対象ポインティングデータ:
....

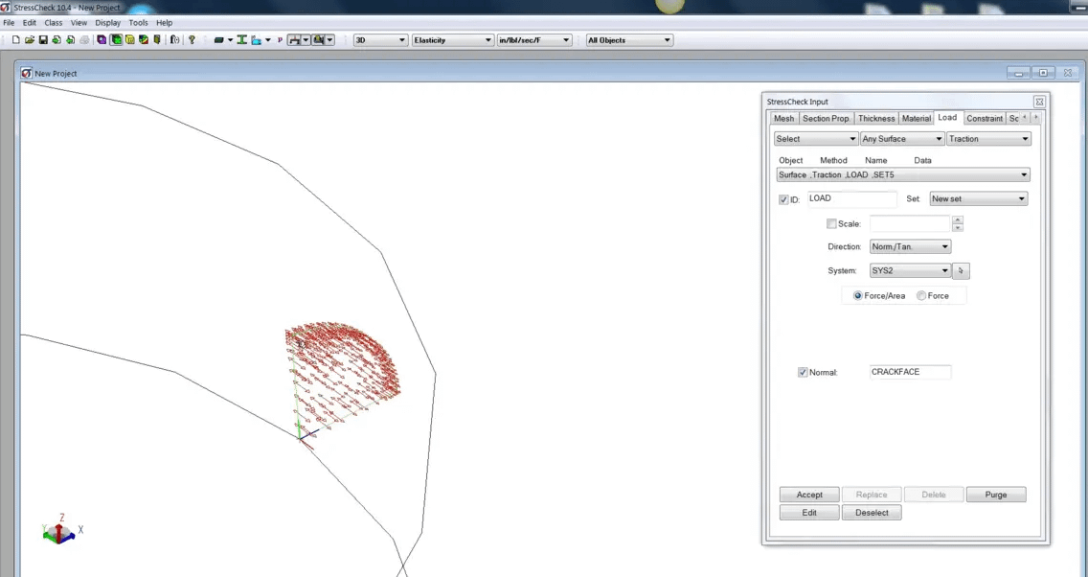Screen dimensions: 1088x577
Task: Open the Help question mark toolbar icon
Action: tap(192, 39)
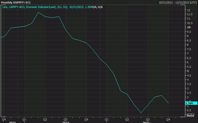Click the line's lowest trough point
This screenshot has height=123, width=198.
point(141,113)
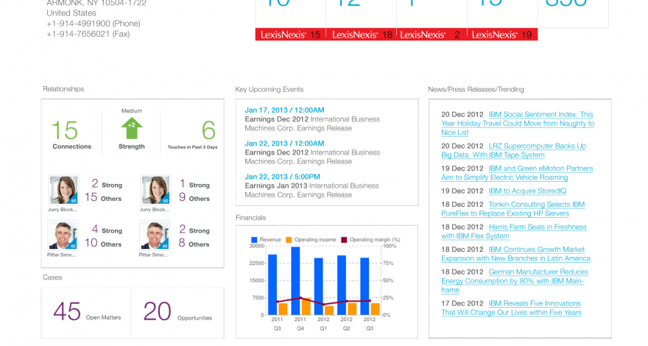Viewport: 648px width, 346px height.
Task: Click the LexisNexis badge showing 19
Action: (x=502, y=35)
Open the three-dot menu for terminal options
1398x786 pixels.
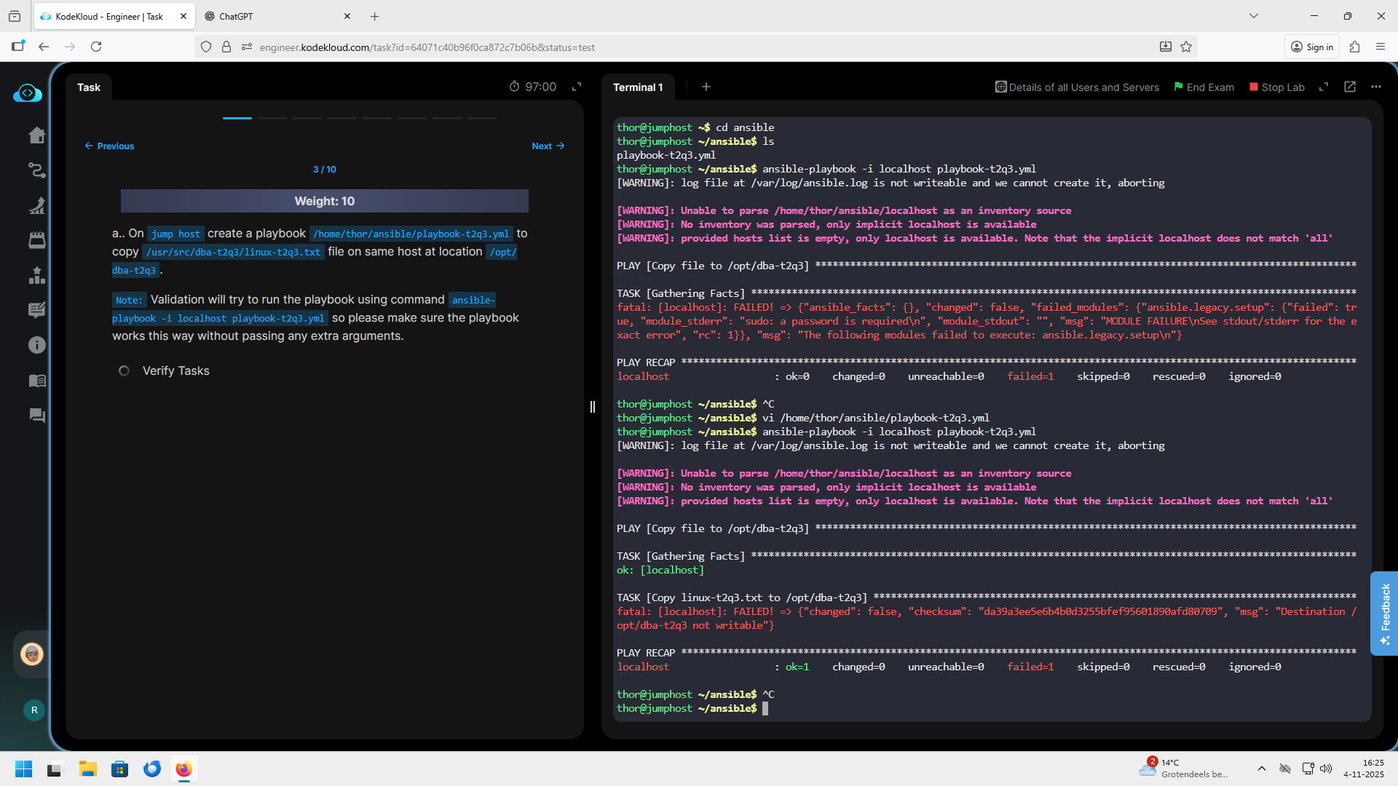pos(1375,87)
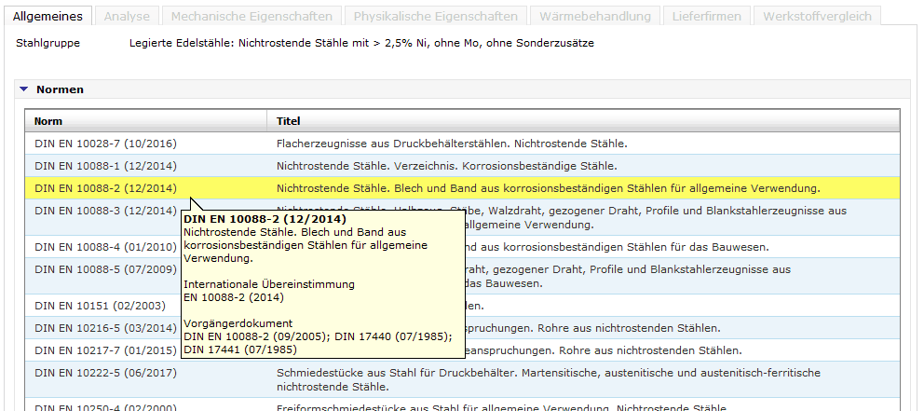
Task: Click norm DIN EN 10088-3 (12/2014)
Action: coord(105,212)

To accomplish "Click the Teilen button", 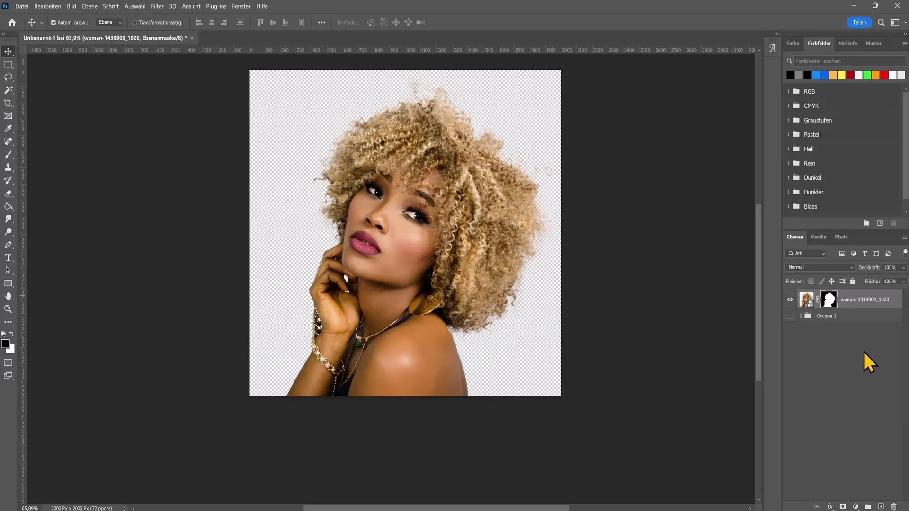I will (x=860, y=22).
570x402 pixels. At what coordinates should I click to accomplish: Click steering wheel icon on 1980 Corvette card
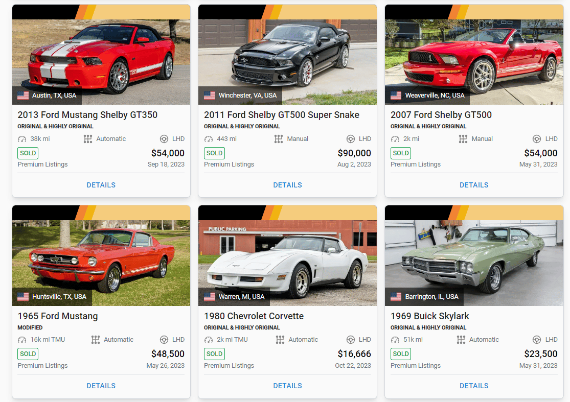pos(350,340)

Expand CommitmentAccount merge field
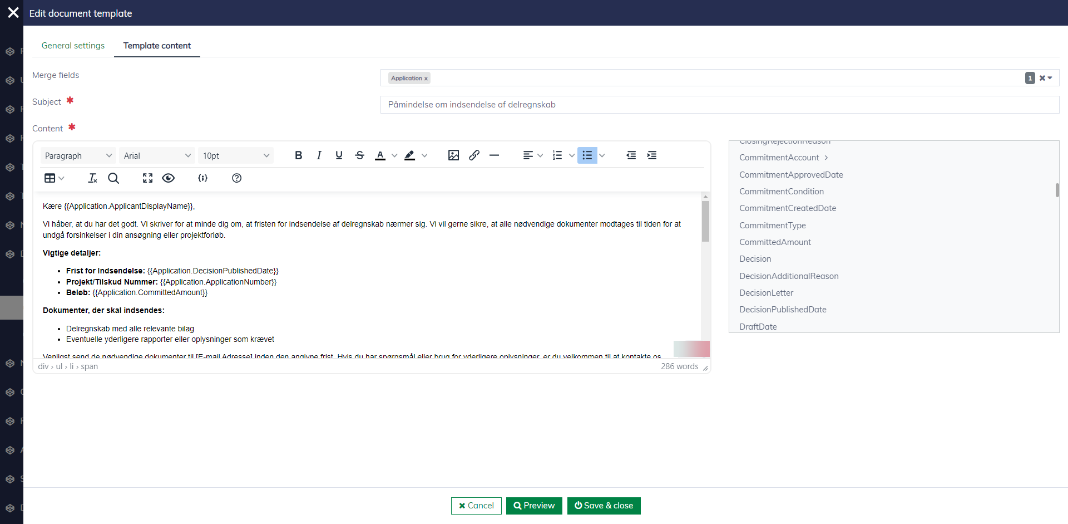[x=826, y=158]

....

> **与えられた課題**
上の行のうち、「Open」という語を含むものはどれですか。大文字と小文字を区別して探し、該当する行をすべて書き写してください。

> **この課題の解答**
Task: Open the Help question mark toolbar icon
Open the three-dot menu for terminal options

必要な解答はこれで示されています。